Photographers will often talk about making images versus taking a picture. The former implies intent while the latter glorifies the experience. Vacation and family pics are about the taking, while a portrait session or deliberate landscape is about the making. Here the key word is “deliberate.”
In digital photography, to make an image, it is important to think about the initial input and the final output. By input, I am referring to image capture whereas output refers to the post-capture manipulation and image sharing.

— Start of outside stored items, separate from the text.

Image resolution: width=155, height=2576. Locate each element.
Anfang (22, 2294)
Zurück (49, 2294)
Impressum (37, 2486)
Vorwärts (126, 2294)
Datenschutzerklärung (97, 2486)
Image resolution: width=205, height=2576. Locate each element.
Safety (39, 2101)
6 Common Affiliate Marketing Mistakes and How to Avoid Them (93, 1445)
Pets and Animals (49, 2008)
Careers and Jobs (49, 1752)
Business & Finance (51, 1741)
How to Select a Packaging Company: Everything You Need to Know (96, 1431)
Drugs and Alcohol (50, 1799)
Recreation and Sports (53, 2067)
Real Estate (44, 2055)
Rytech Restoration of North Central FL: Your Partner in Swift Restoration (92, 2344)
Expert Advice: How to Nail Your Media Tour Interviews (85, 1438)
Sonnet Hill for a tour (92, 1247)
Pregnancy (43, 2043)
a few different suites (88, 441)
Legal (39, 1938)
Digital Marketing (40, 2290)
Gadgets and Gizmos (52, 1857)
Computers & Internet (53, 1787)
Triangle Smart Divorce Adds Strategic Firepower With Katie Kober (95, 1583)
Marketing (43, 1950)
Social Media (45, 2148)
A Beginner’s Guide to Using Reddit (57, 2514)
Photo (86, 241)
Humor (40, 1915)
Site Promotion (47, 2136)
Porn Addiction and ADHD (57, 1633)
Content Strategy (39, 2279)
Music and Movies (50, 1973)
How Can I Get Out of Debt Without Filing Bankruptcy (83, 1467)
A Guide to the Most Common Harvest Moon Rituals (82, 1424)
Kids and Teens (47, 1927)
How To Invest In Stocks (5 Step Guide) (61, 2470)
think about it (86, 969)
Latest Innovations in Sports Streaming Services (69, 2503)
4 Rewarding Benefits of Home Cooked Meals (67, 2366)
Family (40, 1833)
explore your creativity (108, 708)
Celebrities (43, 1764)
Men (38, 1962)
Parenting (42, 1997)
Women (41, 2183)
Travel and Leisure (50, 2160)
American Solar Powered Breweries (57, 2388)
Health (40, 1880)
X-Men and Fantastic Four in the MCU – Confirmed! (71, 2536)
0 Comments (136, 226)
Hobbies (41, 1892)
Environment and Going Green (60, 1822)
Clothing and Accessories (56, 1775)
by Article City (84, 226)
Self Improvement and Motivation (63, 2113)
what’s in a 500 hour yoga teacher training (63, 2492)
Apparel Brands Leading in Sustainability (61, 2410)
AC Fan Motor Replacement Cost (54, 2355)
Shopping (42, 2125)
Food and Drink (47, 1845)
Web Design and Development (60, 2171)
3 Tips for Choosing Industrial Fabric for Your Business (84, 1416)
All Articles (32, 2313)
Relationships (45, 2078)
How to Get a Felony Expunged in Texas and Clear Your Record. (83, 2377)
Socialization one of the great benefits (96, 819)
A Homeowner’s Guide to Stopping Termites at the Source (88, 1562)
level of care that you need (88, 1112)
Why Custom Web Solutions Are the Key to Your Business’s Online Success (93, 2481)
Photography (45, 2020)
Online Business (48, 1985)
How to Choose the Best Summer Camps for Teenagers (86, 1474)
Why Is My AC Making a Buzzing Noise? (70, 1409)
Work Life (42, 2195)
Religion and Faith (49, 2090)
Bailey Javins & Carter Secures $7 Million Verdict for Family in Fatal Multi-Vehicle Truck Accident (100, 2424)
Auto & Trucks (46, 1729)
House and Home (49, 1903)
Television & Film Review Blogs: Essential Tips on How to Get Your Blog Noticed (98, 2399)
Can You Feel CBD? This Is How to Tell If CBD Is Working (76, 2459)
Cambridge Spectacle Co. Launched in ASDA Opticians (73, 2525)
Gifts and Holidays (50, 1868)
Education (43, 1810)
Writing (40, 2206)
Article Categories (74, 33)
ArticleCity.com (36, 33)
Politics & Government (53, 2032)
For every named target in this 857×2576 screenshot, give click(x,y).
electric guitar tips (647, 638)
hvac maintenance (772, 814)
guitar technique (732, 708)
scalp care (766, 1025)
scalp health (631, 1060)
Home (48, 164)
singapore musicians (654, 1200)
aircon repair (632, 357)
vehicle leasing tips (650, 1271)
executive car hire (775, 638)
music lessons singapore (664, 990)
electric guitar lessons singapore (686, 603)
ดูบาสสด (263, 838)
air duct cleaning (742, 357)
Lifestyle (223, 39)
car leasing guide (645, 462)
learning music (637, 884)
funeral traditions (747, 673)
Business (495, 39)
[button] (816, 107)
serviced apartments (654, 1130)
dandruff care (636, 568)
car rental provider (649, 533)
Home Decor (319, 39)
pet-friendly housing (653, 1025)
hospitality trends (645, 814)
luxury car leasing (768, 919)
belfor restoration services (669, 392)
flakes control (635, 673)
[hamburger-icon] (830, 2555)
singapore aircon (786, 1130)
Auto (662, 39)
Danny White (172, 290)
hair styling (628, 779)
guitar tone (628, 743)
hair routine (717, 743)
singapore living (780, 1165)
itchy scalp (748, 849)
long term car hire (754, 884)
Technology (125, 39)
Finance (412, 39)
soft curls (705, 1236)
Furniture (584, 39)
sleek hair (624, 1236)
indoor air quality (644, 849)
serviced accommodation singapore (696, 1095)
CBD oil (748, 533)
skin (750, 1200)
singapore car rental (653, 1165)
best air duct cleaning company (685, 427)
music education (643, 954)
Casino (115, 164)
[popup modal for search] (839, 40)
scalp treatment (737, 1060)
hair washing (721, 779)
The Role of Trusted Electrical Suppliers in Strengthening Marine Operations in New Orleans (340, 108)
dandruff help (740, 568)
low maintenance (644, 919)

The picture at the top was made with a 17-40mm lens set to 26mm at f/16. I used a neutral density filter to reduce the amount of light striking the sensor and thus produced a 16 second exposure. To maintain sharpness, a tripod, mirror lock-up and cable-switch were used to reduce vibration. While I like the photograph produced at the point of capture, it is not the image that I had envisioned at the time it was made. Without further digital-processing, the picture does not meet my original intent.
Dreams II - Costa Rica
Canon 5D Mark III + Canon 17-40L + Induro CT313 Carbon Fiber Tripod and BHL3 Pro Ball Head
To finish this image, I adjusted the whites and blacks in my raw processing software (Aperture 3.5) and exported the file into a secondary program called onOne Perfect Photo Suite 8.5. Like the photograph in my previous post (see Dreams 1), I applied a Glow filter from Photo-Effects within the Perfect Photo Suite package. I chose to use the Deep Forest preset on the original image. The application of this filter darkened the blacks and softened the highlights. Because the effect is so strong, I used the layer settings to back off the filtration by 50% and then blended the processed photograph with the original. To finish the photo I wanted to emphasize the mystery of a dark jungle and the kaleidoscope of color lurking in the shadows. To do this, I boosted the reds by saturating the image.
The final photograph is a construct rather than a photojournalistic representation of reality. It is an expression of my interpretation of my experience.